パソコンとの互換性はDD-500やTIMELINEのほうが一枚上手と言えるでしょう。
サウンド
ディレイ・モードは全9種類で、Digital Delay/Vintage Delay/Tape Echo/Mod Delay/Ducked Delay/Band Delay/Filter Pong/Multi Tap Delay/Reverse。
どのディレイ・モードにも共通して言えることは、非常にクリアではっきりとしたサウンドです。
これは原音が忠実に出力されているためだと思いますが、かと言って温かい音が出せないかというとそうではなく、ディレイA/Bのブレンドや調整次第でマイルドなディレイ・サウンドも作り込むことができます。
個人的に気に入ったサウンドはBand Delayですね。
モジュレーション系のフィルターを備えたディレイで、ブリッジ・ミュートを絡めたパワーコード・リフに似合うスペーシーなサウンドです。
デモ音源解説
(サウンドクラウド音源入ります)
●Band Delay:フィルターを備えたディレイです。フィルターの共振度、カット・オフ周波数、フリケンシー・モジュレーションのスピードなども調整できます。

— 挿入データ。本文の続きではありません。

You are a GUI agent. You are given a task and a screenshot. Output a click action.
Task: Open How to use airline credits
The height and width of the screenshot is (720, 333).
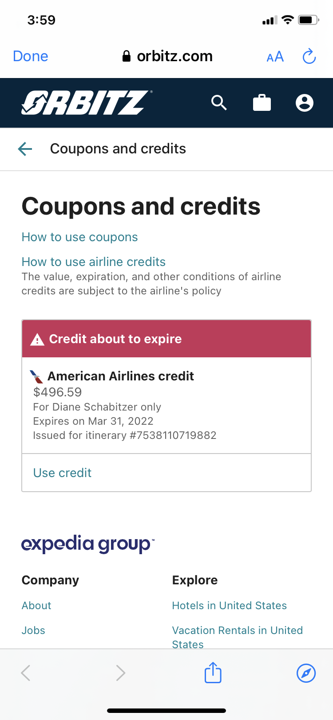[x=93, y=262]
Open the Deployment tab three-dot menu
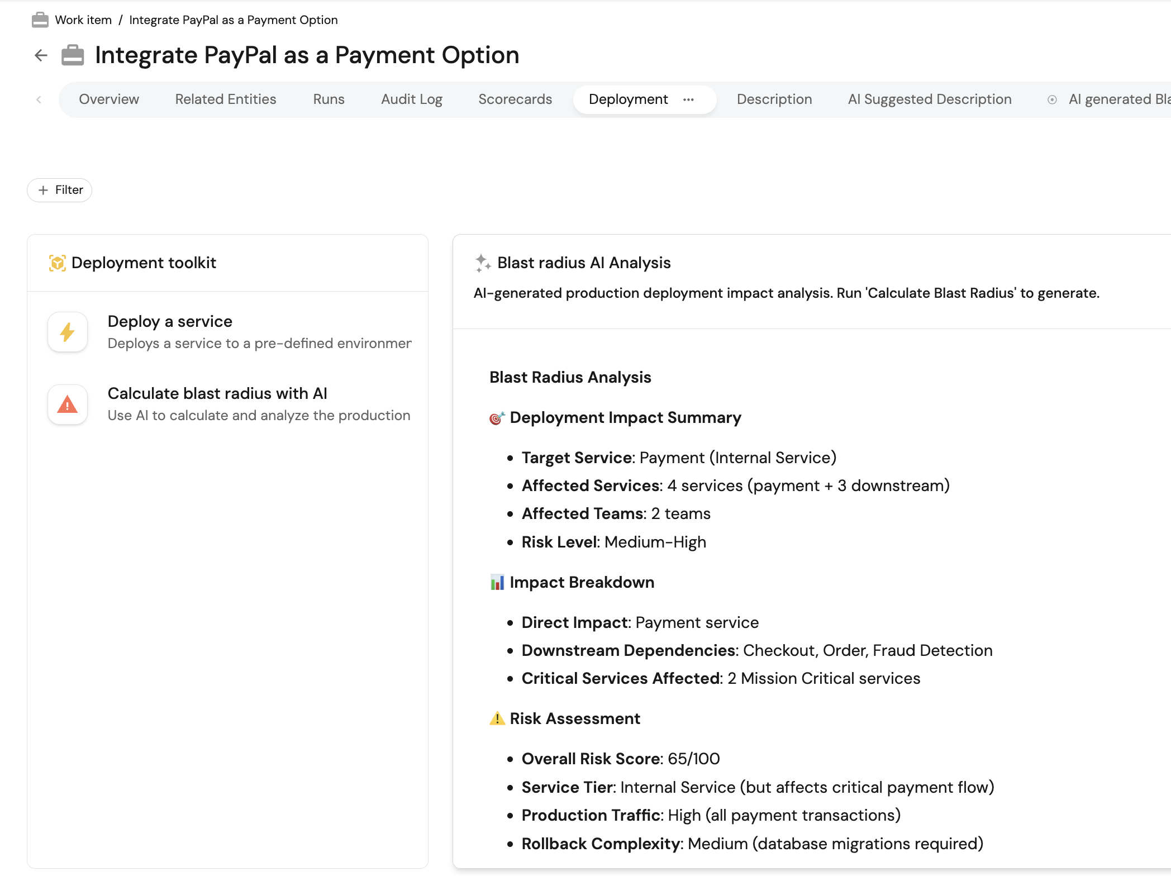Screen dimensions: 1171x876 coord(688,99)
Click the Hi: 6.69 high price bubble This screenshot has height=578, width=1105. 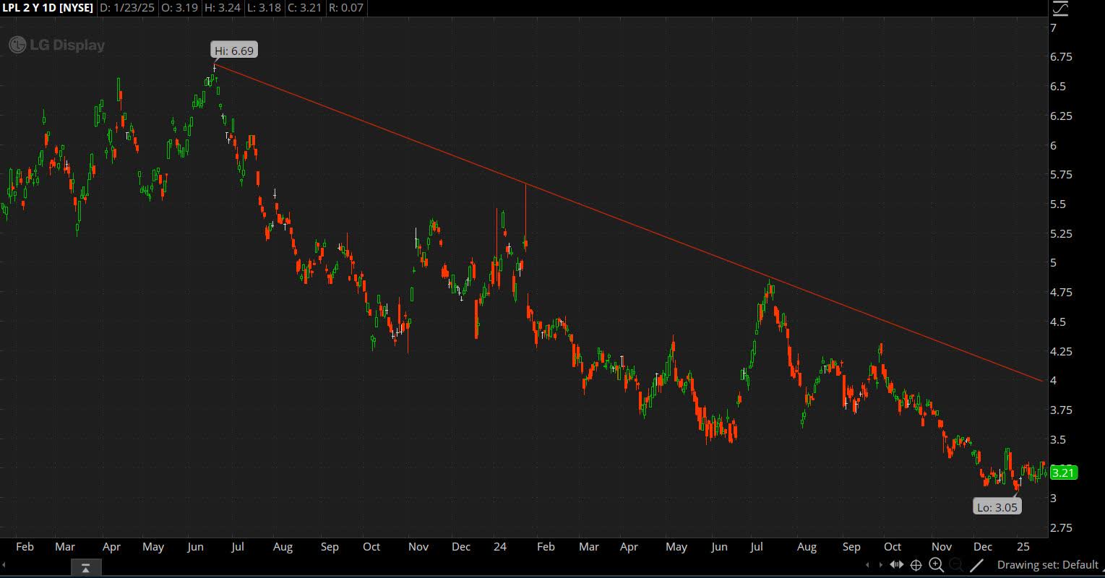(234, 51)
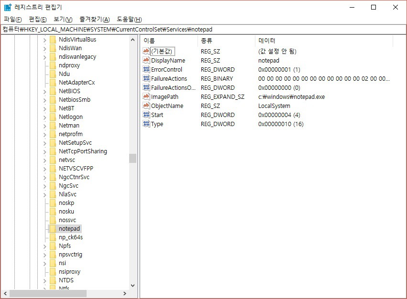Screen dimensions: 407x299
Task: Click the DWORD icon beside ErrorControl
Action: 146,69
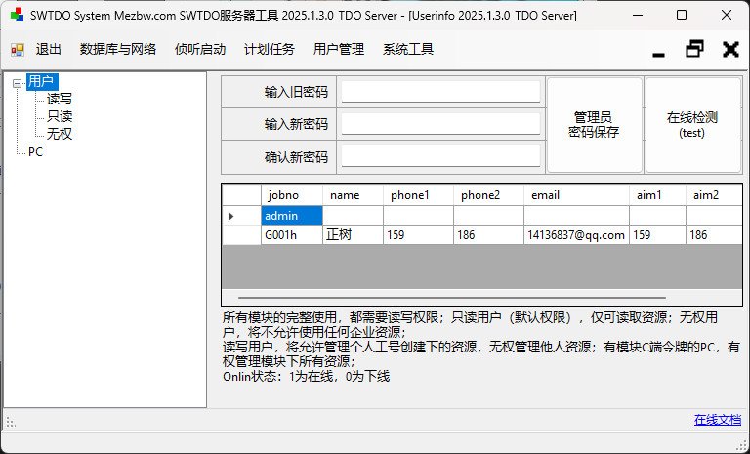Screen dimensions: 750x454
Task: Click the 管理员密码保存 button
Action: (x=594, y=125)
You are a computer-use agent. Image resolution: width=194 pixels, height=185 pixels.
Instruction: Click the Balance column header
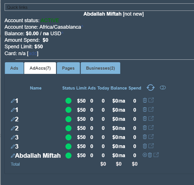119,88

●Digital Delay:ディレイAとB、それぞれに独立したディレイ・タイムとフィードバックを設定できます。非常にクリアなディレイ・サウンドです。
●Mod Delay:コーラス・エフェクトなど、モジュレーション効果を用いたディレイ。爽やかで広がりのある揺れです。
●Tape Echo:テープ・エコー独特のヒス・ノイズだけでなく、ワウ・フラッターをもシミュレートしたディレイ。心地良い揺らぎです。

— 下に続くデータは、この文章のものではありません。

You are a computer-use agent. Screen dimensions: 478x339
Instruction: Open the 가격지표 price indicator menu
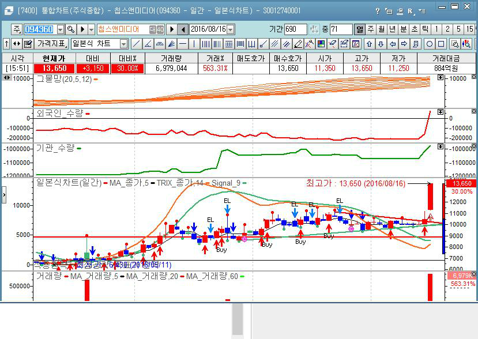(x=51, y=44)
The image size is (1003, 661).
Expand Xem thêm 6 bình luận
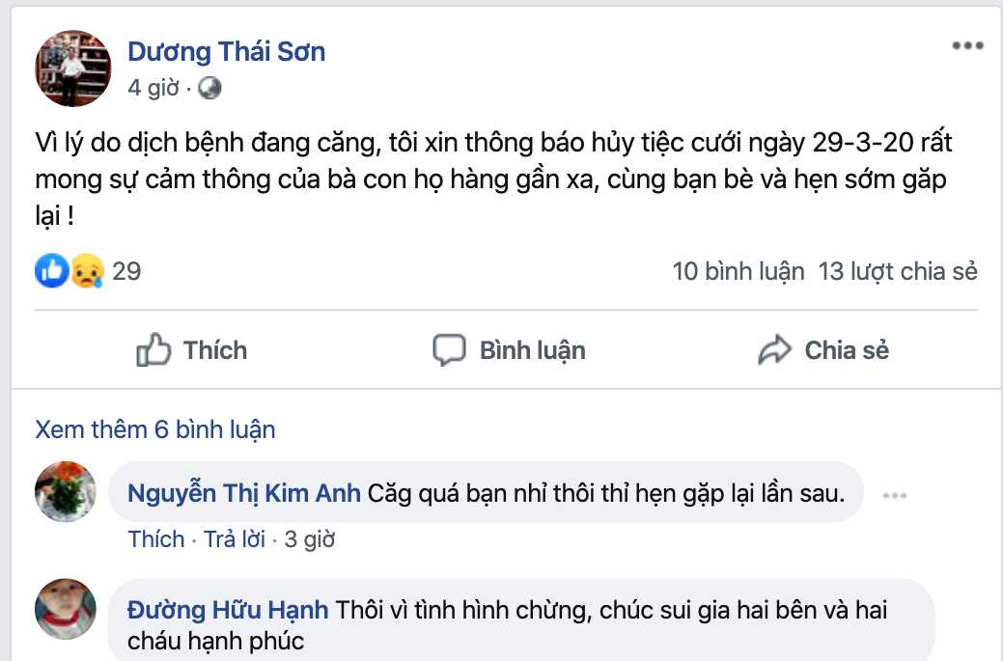[155, 429]
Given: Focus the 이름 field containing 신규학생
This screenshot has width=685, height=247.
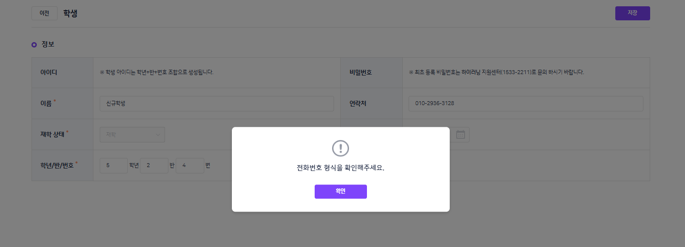Looking at the screenshot, I should coord(217,104).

●Vintage Delay:アナログ・ディレイとデジタル・ディレイ をシミュレートしたサウンドです。ビット・レートを落とした、ローファイで温かみのある音を作りました。最後はペダルをホールドしています。
頂上決戦の結果はいかに!?
操作性で言うとDD-500、TIMELINEがやや優勢。
特にDD-500は大きなディスプレイを搭載しているため、緻密なエディット時にパラメーターがわかりやすい。

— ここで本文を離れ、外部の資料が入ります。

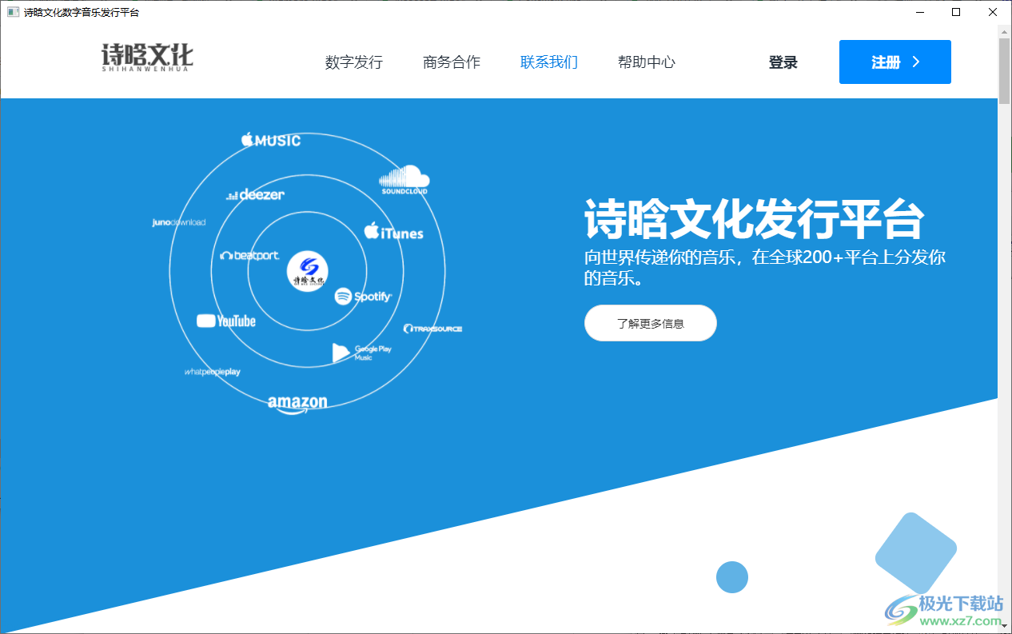Image resolution: width=1012 pixels, height=634 pixels.
Task: Open the 数字发行 menu item
Action: (x=354, y=62)
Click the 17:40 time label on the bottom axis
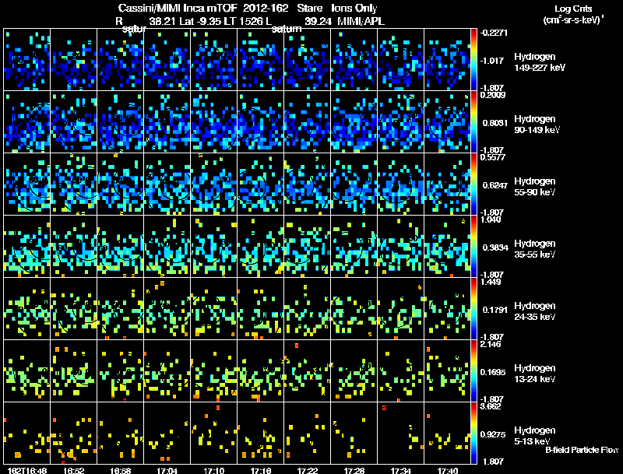The image size is (623, 474). pyautogui.click(x=447, y=470)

また、ホールドやワープなどを割り当てたりと、CTLスイッチの機能幅の広さには目を見張るものがあります。
サウンド面では、TIMELINEはドライ&エフェクトの音の分離に優れており、クリアでありながら自然な太さのあるサウンド。
TimeFactorは上でも書いた通り、クリアかつはっきりとしたサウンドです。
32ビットという高音質を実現しているDD-500も負けておらず、音質はもちろんですが、何より他エフェクターでは出し得ない唯一無二のサウンドであることが、今回の比較で改めてわかりました。
3モデルとも、得意分野やサウンドが確立されているため甲乙はつけ難いですが、高級ディレイ・ペダルのTIMELINEとTimeFactorに比べて、価格を抑えながらも素晴らしい機能とサウンドを実現したDD-500は紛れもなく名機と呼べるでしょう。